Among the entries below, tally the lines that include "beside", and give the number alone.

● EXERCISE DATA
# # # # # # #

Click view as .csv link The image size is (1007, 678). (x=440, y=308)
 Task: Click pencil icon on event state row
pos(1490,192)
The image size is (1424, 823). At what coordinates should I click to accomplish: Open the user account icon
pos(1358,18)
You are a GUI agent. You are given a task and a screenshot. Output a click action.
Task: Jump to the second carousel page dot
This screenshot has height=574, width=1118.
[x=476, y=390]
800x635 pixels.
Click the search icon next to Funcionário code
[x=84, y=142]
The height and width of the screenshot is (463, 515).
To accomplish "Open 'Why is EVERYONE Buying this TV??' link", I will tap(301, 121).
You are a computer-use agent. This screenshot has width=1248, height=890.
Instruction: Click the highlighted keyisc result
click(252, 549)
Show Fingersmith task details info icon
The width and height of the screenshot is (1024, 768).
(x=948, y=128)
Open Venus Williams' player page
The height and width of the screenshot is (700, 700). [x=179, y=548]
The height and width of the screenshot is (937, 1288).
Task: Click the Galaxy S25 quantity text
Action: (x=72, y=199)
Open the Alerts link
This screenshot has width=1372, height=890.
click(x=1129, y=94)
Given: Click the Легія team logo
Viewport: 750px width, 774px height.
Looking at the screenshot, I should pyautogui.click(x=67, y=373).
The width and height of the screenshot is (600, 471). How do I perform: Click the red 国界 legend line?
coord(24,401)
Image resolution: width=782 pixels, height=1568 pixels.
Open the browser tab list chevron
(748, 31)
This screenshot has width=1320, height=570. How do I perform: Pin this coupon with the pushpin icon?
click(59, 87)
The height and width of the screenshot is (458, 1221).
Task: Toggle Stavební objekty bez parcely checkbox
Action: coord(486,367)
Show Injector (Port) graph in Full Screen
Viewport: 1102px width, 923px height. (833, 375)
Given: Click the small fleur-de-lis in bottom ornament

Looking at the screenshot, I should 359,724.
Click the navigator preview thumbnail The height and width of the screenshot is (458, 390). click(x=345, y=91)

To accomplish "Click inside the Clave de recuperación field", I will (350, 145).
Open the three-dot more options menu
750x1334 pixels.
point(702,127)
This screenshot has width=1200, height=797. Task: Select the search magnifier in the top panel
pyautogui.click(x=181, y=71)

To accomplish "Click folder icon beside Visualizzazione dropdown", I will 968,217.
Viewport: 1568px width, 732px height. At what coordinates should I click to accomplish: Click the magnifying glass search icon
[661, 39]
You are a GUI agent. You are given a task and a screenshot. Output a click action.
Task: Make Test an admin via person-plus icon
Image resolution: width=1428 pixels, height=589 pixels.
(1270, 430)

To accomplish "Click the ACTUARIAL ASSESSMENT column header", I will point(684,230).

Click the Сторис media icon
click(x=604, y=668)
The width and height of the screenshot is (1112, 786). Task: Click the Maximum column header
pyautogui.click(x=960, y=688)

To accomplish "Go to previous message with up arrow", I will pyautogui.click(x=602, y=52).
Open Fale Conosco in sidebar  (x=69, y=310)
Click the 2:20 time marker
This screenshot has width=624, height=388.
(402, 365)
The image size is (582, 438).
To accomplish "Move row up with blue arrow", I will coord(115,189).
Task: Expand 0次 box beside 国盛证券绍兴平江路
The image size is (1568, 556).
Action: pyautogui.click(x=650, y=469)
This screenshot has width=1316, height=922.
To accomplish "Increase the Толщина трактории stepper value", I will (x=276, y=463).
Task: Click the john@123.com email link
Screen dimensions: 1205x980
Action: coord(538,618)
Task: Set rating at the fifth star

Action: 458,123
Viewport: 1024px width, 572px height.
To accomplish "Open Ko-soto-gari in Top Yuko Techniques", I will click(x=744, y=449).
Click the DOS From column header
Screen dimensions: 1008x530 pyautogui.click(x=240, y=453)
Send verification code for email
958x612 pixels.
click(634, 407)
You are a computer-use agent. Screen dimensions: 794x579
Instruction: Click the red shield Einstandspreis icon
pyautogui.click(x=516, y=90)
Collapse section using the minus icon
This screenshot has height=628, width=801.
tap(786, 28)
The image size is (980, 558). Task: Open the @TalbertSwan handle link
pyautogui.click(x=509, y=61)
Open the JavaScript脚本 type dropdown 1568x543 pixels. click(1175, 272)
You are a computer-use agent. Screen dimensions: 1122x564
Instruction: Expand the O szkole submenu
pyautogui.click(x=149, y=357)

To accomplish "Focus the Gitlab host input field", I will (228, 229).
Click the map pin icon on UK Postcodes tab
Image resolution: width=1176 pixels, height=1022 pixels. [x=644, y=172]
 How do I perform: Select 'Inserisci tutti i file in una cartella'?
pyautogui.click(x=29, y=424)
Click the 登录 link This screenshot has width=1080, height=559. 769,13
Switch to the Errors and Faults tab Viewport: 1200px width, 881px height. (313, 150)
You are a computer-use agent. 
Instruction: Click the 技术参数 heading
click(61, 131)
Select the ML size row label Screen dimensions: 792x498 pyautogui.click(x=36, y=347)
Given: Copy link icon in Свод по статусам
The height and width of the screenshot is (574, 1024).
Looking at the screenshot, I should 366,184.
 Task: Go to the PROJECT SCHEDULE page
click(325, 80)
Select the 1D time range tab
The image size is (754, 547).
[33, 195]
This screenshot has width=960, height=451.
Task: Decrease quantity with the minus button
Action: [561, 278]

# # # # # # #

● THE COMPLETED TASK
2